In ‘Half Nelson,’ his role as a Brooklyn junior high history teacher, Daniel Dunne, is unforgettable along with the story at large. It was a powerful thought-provoking performance and film. The young girl who played his student and confidant, Drey (played by Shareeka Epps), is someone to pay attention to. A critic once described her as acting with a ‘quiet fire.’ It is a perfect phrase. She has a facial calmness but her eyes are burning with sadness, youth, and strength. These two characters’ friendship is innocent in intention, but surrounded by conflict and drugs.
Dunne is the cool teacher that wants to make them think, not just memorize. He is the girls’ basketball coach that only wants fairness. He is also is a drug addict that comes to school with a glaze over his eyes. Daniel’s reasons for induced escape are unclear, but the resulting depression is obvious.’ Drey is a latchkey kid whose mom works long shifts as an EMT, whose father is significantly absent, whose brother is in jail for a crime his friend, Frank, committed, and a basketball player with too much to think about at a young age.
Drey has friendships with both Daniel and Frank, but who is the better role model? Frank is a non-using drug dealer. Daniel is an authority figure with a drug problem. Both of them care for her equally. One day Daniel confronts Frank about his bad influence and tells him to stop seeing Drey. But Frank ends up selling to Daniel. This is what happens when white and black are put together: you get gray. And the situation is balanced. Both are far from perfect, yet each can provide what the other cannot.

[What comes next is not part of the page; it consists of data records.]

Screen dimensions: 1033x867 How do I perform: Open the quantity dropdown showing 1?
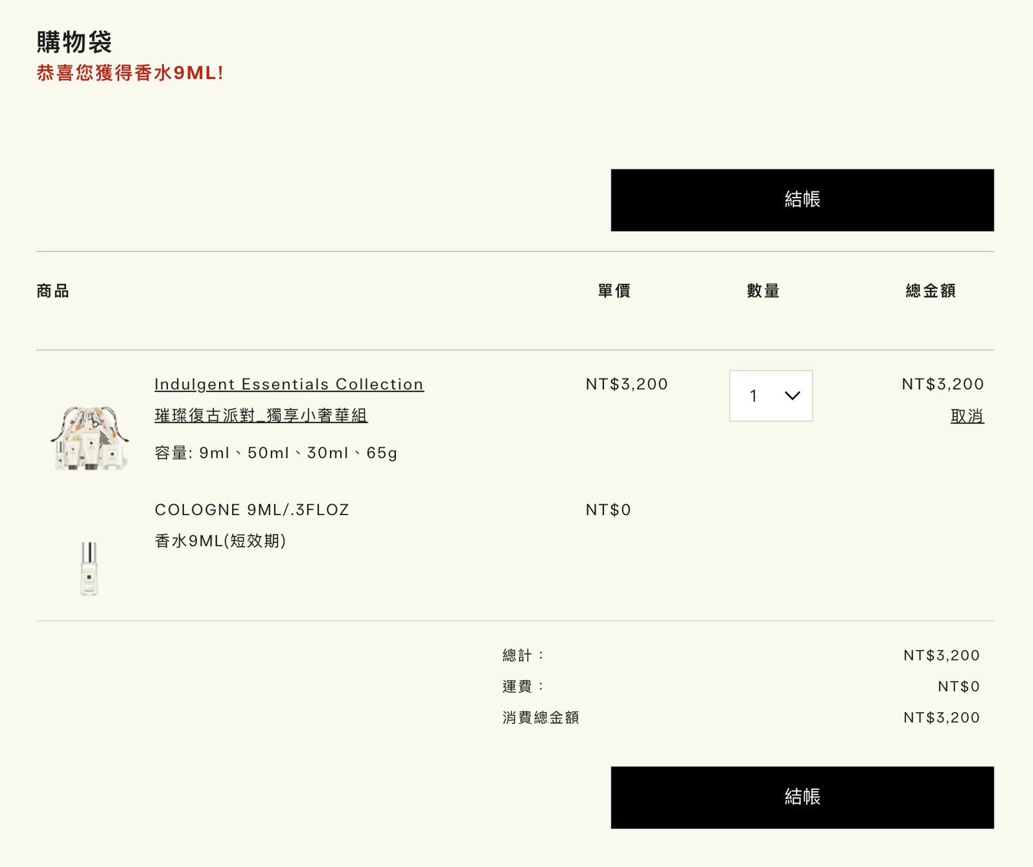(771, 396)
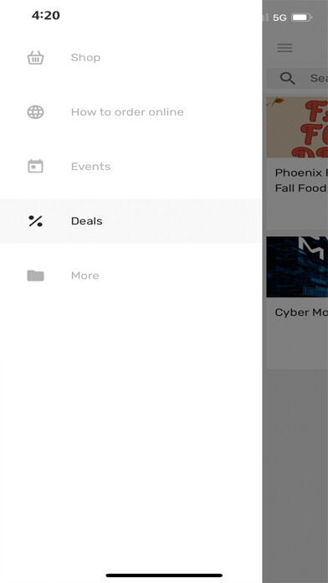Open How to order online
The height and width of the screenshot is (583, 328).
(x=131, y=112)
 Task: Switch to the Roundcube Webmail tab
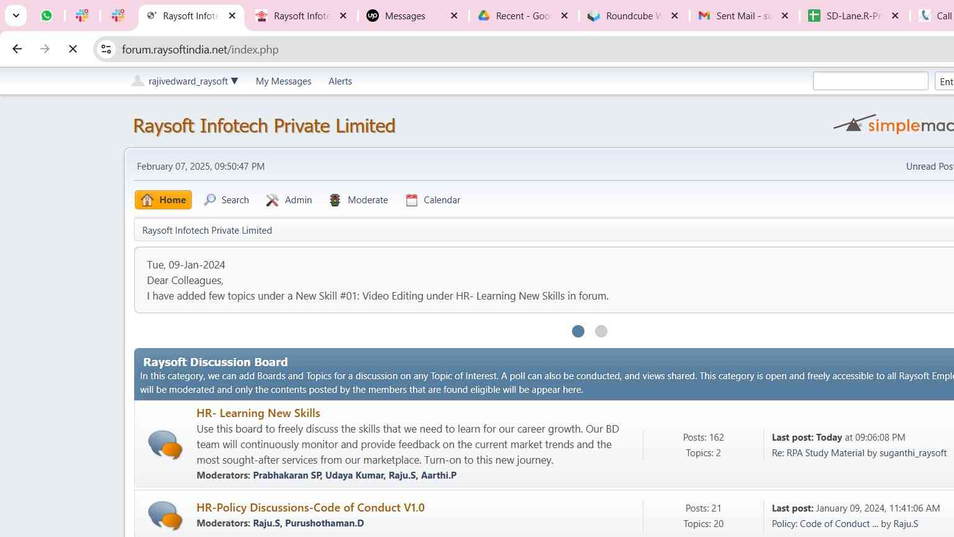(627, 16)
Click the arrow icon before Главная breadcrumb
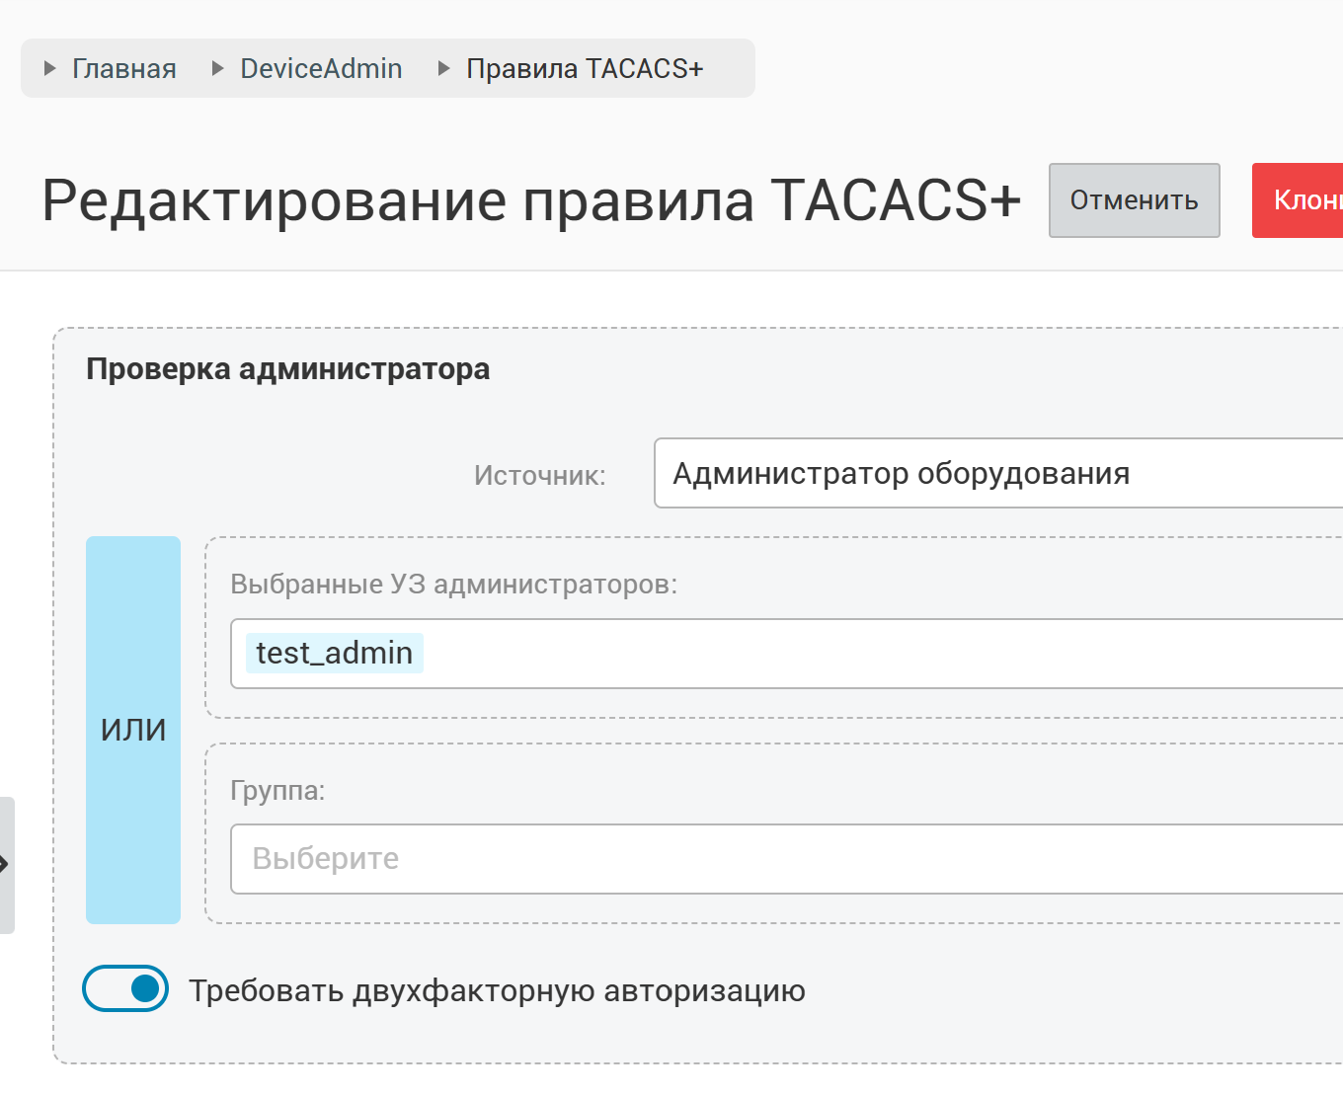1343x1096 pixels. pyautogui.click(x=49, y=68)
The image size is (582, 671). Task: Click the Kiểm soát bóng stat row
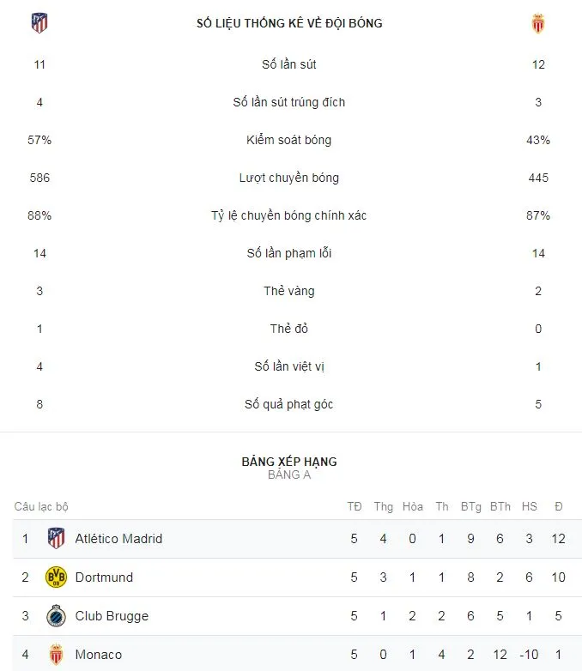(x=289, y=140)
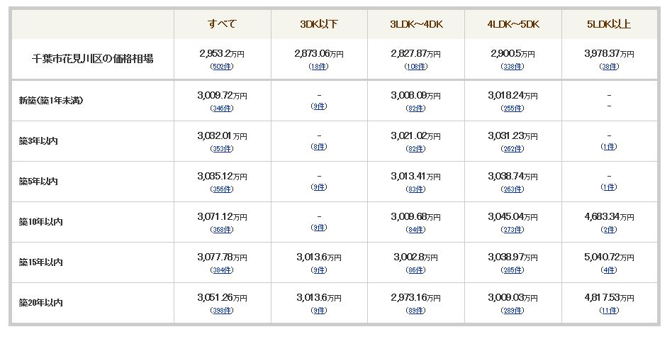Open the 273件 link for 築10年以内
The image size is (672, 344).
pyautogui.click(x=513, y=230)

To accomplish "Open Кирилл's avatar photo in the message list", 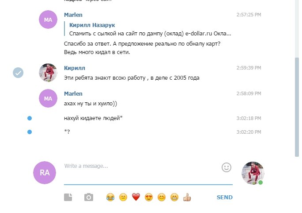I will [x=48, y=73].
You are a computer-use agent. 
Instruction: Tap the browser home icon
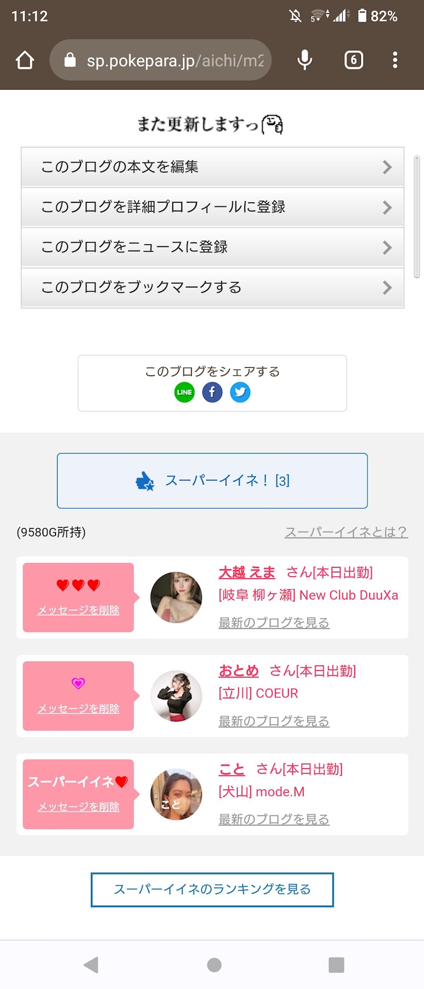pyautogui.click(x=25, y=61)

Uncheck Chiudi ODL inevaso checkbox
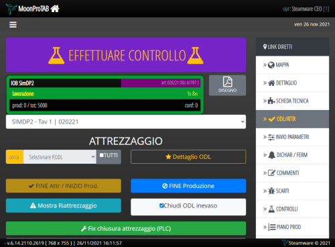click(161, 205)
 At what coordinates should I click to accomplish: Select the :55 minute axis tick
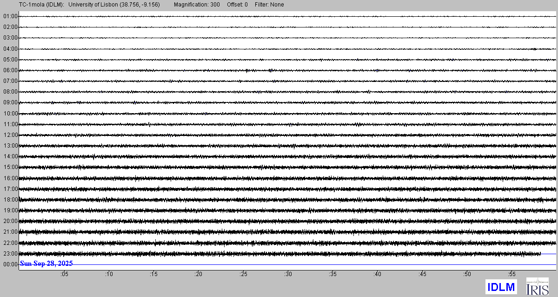tap(512, 274)
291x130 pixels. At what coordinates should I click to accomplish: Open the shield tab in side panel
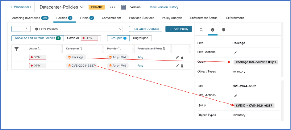tap(224, 30)
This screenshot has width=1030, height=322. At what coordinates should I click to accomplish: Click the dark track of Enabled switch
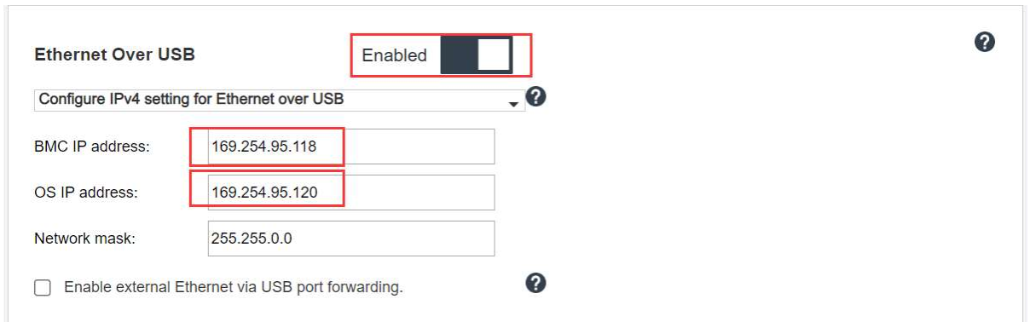[x=459, y=55]
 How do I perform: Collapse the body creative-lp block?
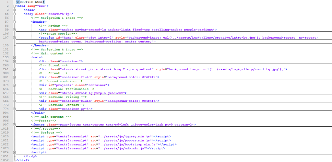click(15, 14)
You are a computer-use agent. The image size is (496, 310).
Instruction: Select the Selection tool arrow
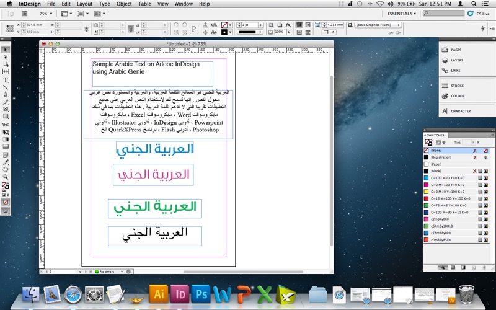point(6,50)
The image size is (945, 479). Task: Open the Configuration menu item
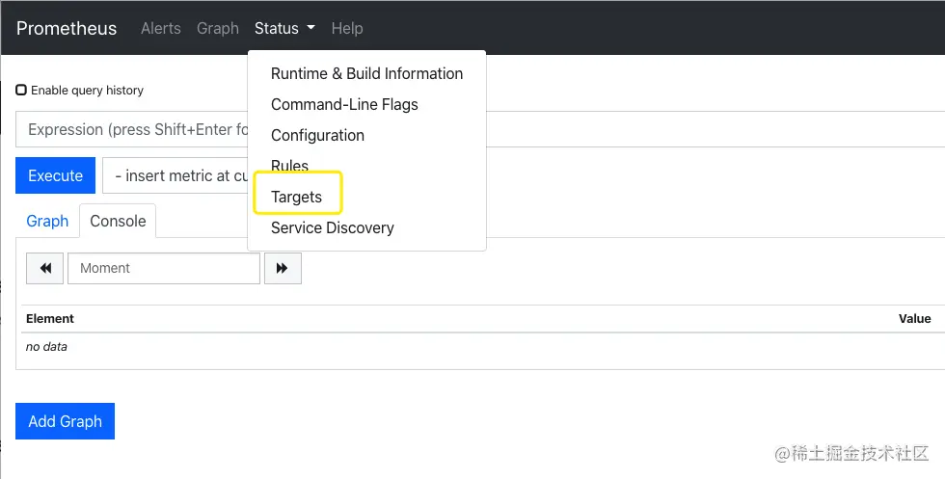click(317, 135)
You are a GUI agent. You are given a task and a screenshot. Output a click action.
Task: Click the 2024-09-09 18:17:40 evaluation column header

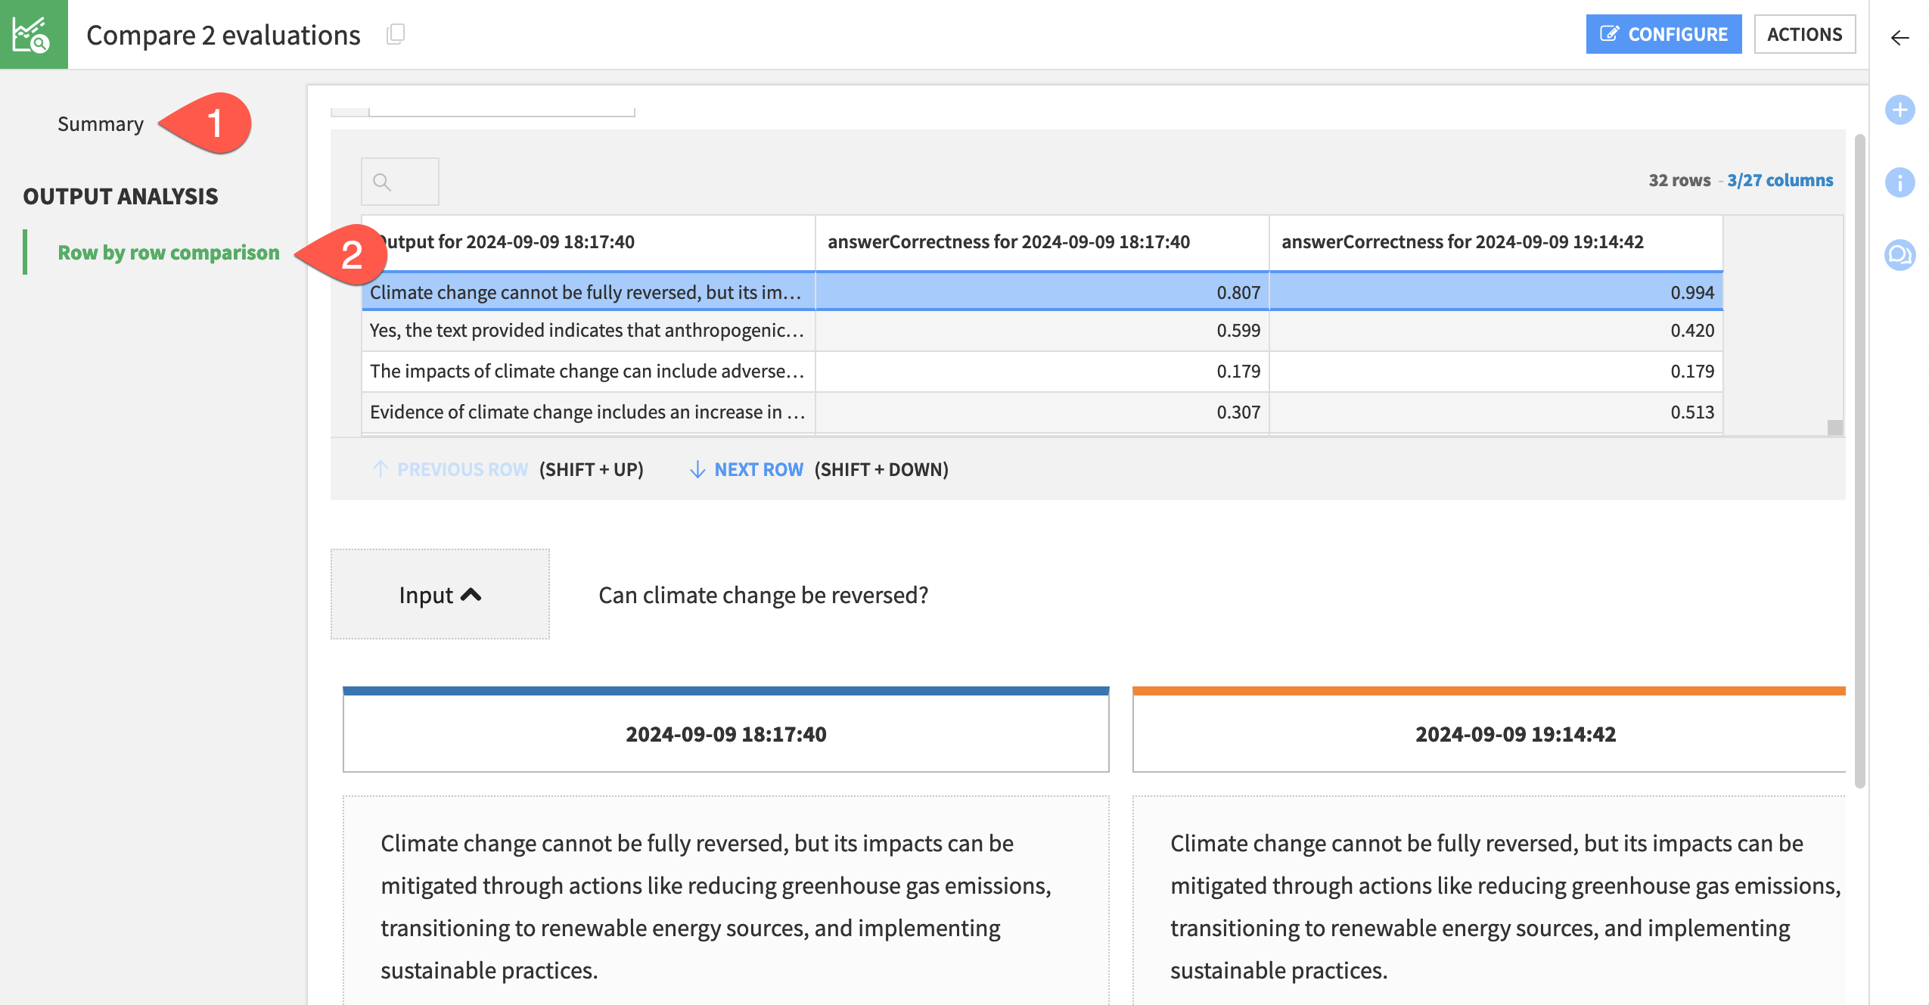click(x=726, y=734)
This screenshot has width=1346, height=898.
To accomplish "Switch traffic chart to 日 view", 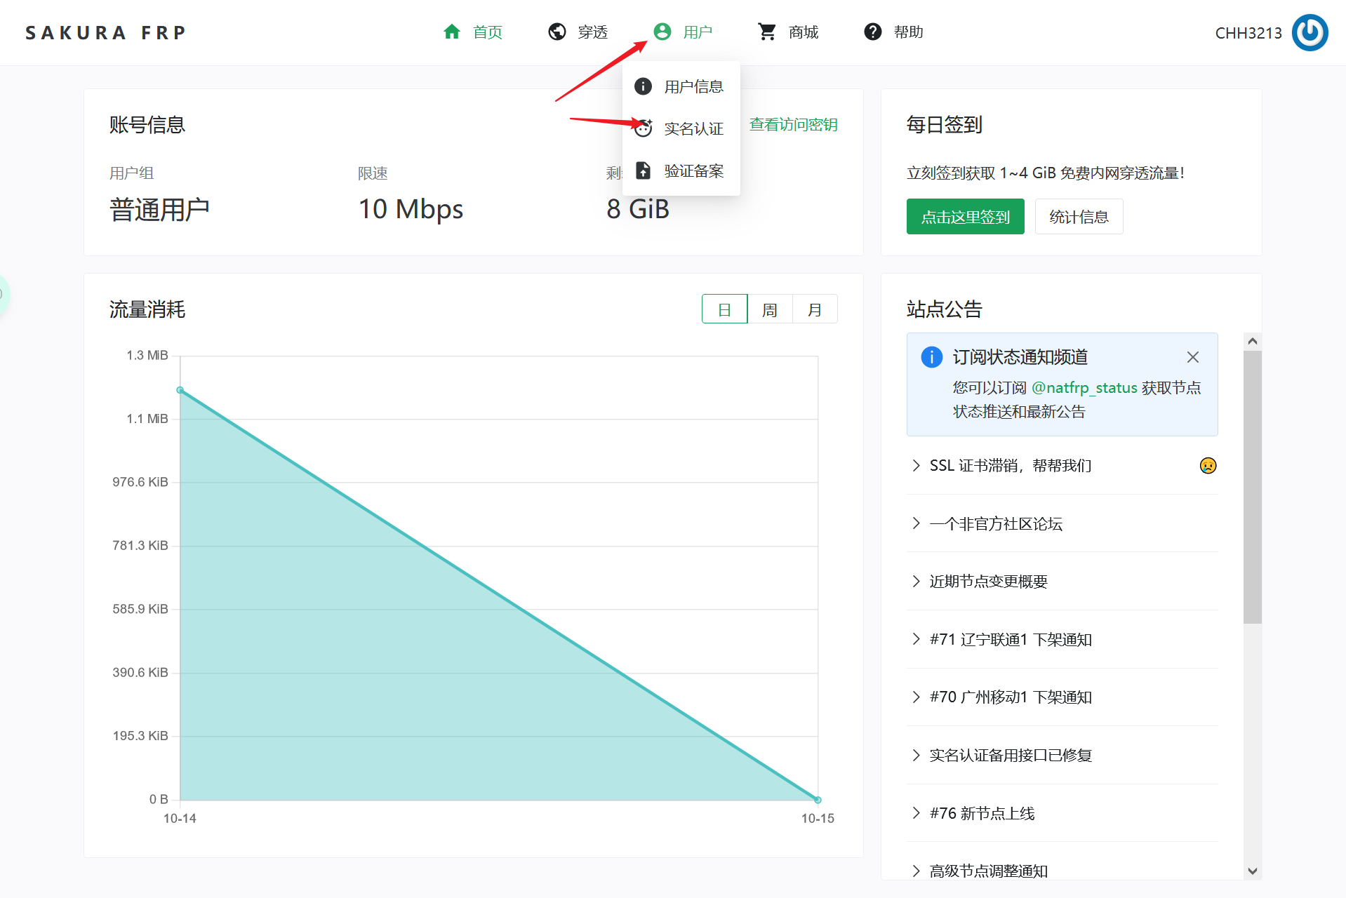I will (x=724, y=309).
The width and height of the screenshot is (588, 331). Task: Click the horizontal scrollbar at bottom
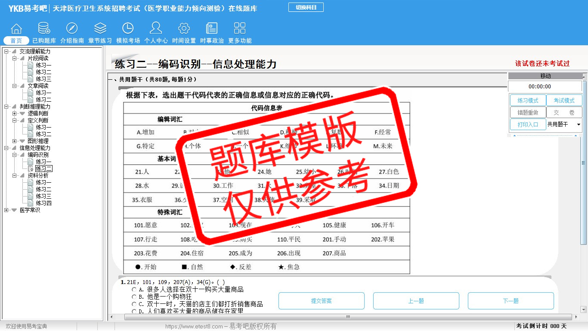pos(348,317)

When we are young, we often wonder what our teachers’ lives are outside of school. Ideally, teachers are expected to lead exemplary lives and have no personal faults. But the truth is that they are human and have their own problems to deal with. This film almost makes you wonder if authority figures are no better than those they lead, why should they be followed?
The story moved slowly to be psychological. The music was well-chosen. The lighting was representative. The set design was just right. Everything came together to create a somber and realistic exposure to an unlikely, though understandable, relationship between student and teacher.